Prepitch: Character integer literals

I think we’re getting two things mixed up here. The choice of naming is completely irrelevant to the functionality and changes we’re trying to make to the language here. Changing the protocol names will also have no ABI impact, as we would only be adding two protocols (...CodepointLiteral, ...CharacterLiteral) and keeping the old two protocols (...UnicodeScalarLiteral, ...ExtendedGraphemeClusterLiteral) exactly the same in the ABI. The legacy protocols would then effectively die when we phase out the double-quotes syntax (another ABI-irrelevant change) since they would only apply to double quoted unicode scalar and character literals. Their entry points could stay in the ABI for all anyone cares, but they would be effectively unreachable to modern Swift users, which is what we want, to avoid cluttering up the API.

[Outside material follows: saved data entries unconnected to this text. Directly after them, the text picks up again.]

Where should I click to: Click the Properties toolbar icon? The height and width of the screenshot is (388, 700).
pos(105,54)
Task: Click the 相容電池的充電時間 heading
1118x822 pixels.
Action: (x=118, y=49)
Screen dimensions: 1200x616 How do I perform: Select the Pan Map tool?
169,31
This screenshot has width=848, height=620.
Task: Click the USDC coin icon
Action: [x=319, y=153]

Implementing the functionality on the other hand is necessarily ABI breaking, at least if we’re set on doing it in-place on {...UnicodeScalarLiteral, ...ExtendedGraphemeClusterLiteral}. It is possible to make {Int32, UInt32, Int64, UInt64, Int, UInt} expressible by codepoint literals without touching the protocol system,, in fact you can actually do it today with the double-quote syntax. This is not possible for {Int8, UInt8, Int16, UInt16} without tinkering with the protocols. which is horrible because these four types probably make up 99% of the use cases for codepoint literals.

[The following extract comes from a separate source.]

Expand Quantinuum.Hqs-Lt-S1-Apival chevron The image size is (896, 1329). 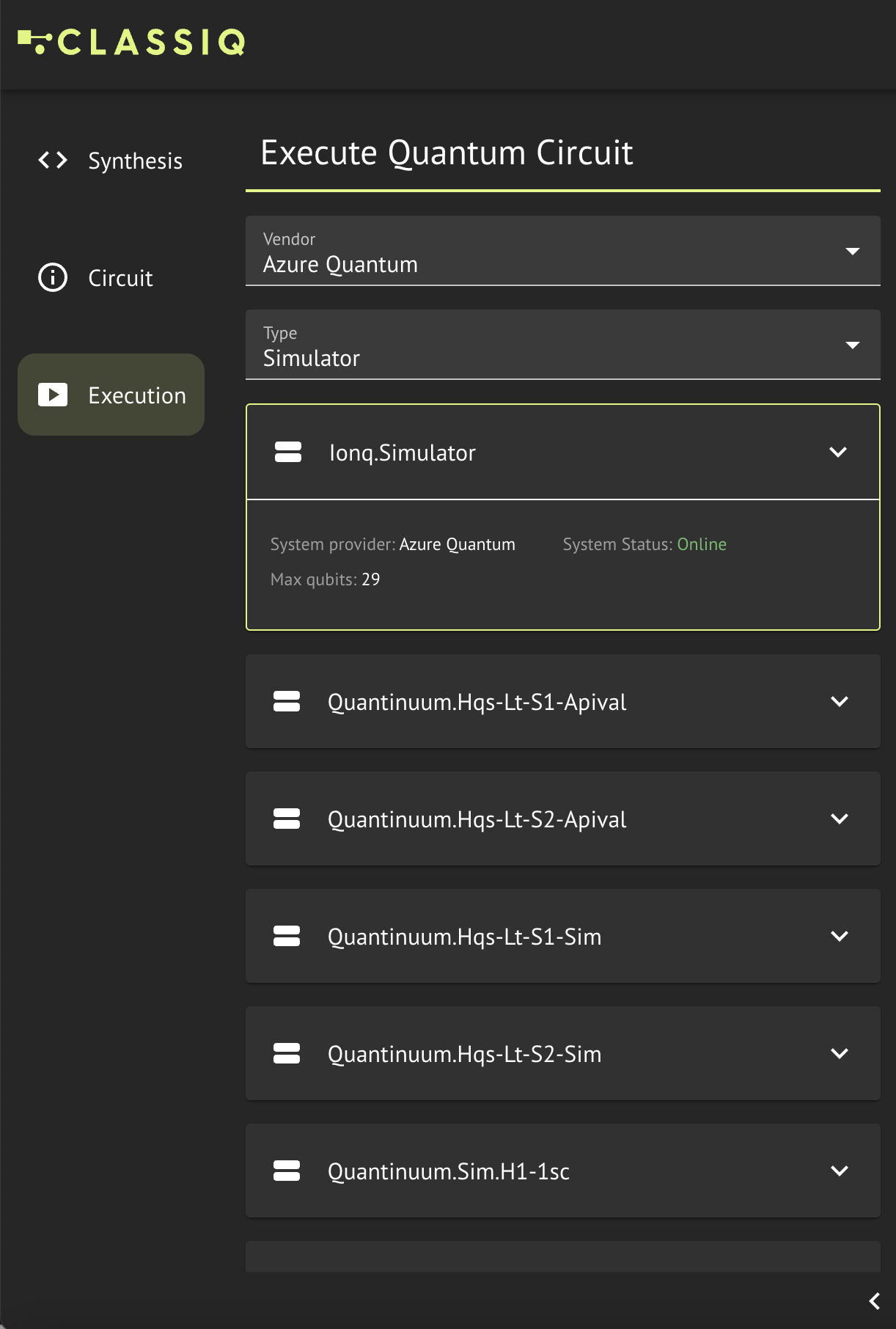pyautogui.click(x=840, y=701)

there’s also the issue of removing API cruft from the protocols. The first two tables here sum it up,, the idea is to make each constraint disjoint, which cleans up both the API and the implementation a lot, and gets rid of the confusing mess of overlapping conformances we have today. This is just housekeeping though, and not really central to the feature we’re trying to add.

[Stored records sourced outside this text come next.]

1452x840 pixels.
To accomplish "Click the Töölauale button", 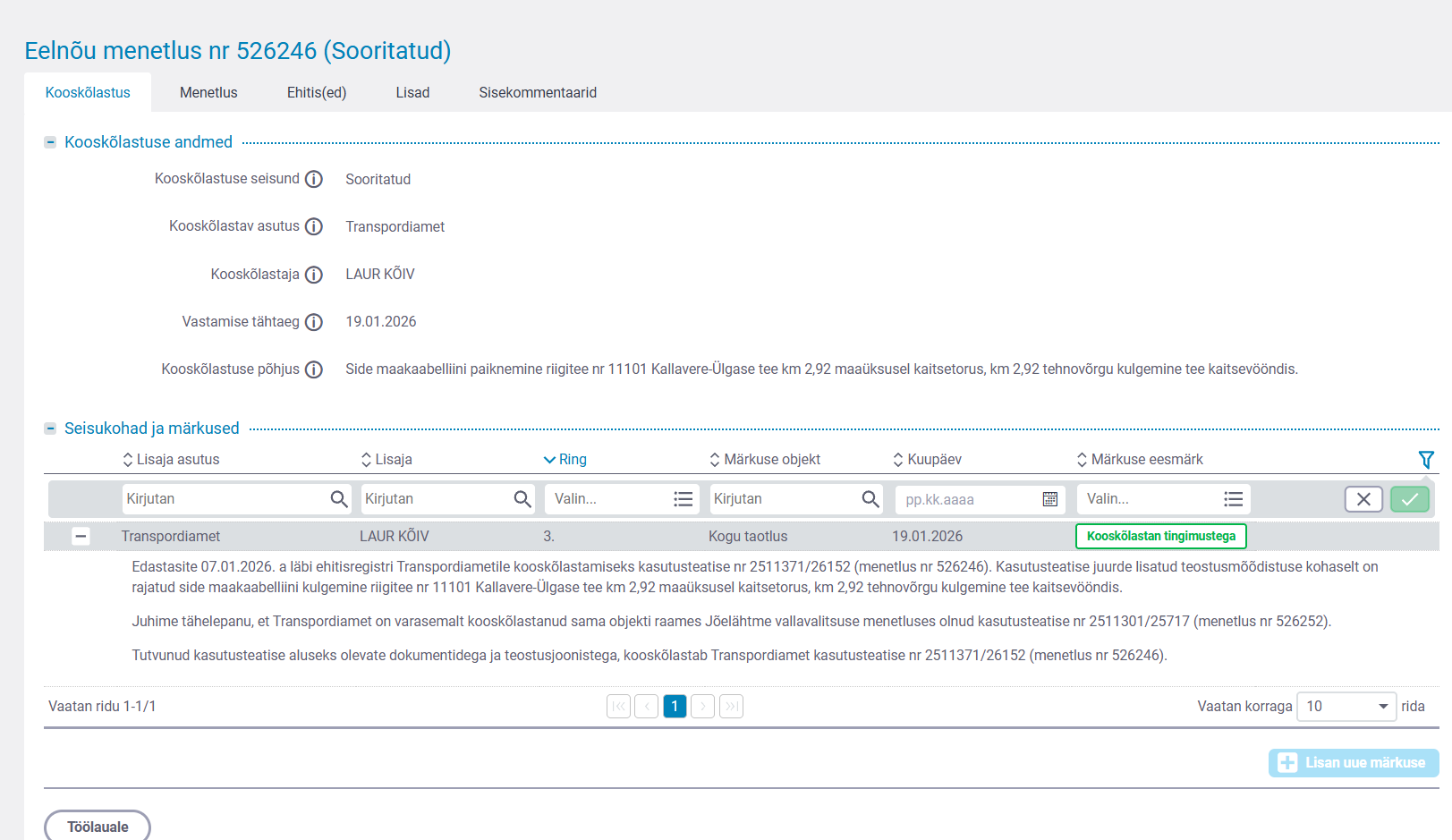I will click(x=98, y=827).
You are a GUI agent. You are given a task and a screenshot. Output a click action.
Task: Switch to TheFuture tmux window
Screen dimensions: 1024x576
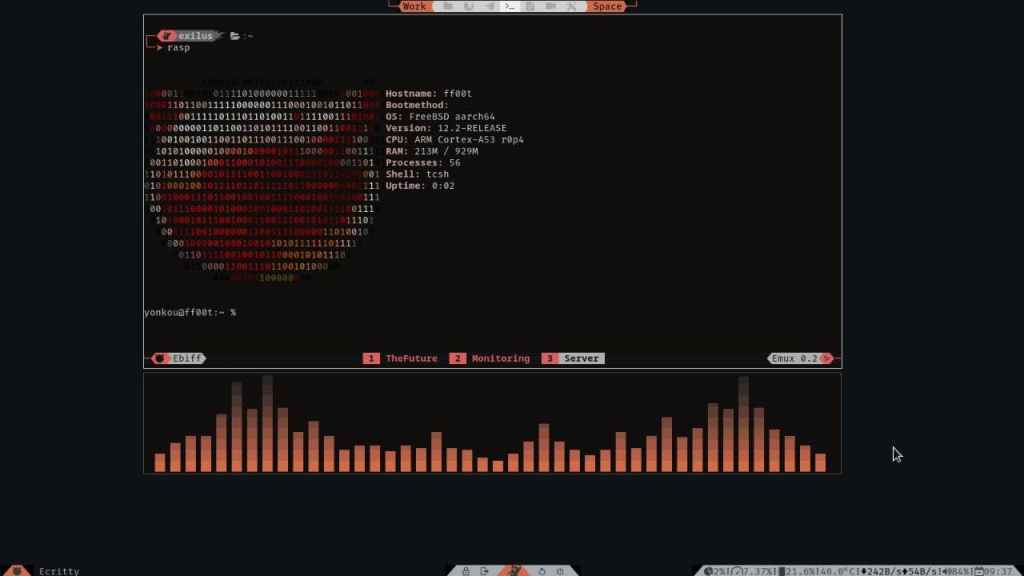pyautogui.click(x=402, y=358)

The main advantage I see to using new protocol names is that we basically get to design them as if the old literal protocol design didn’t exist. This is only workable because we’re also introducing a new syntax ('a' vs "a") at the same time, so we can tie the new binary interface to the new syntax, and sweep the old binary interface under the rug with the old syntax. This gives us a chance to “break ABI” without really breaking ABI. I think this is a lot more convenient than embarking on a (quixotic) push to change the ABI stability policy of the entire language.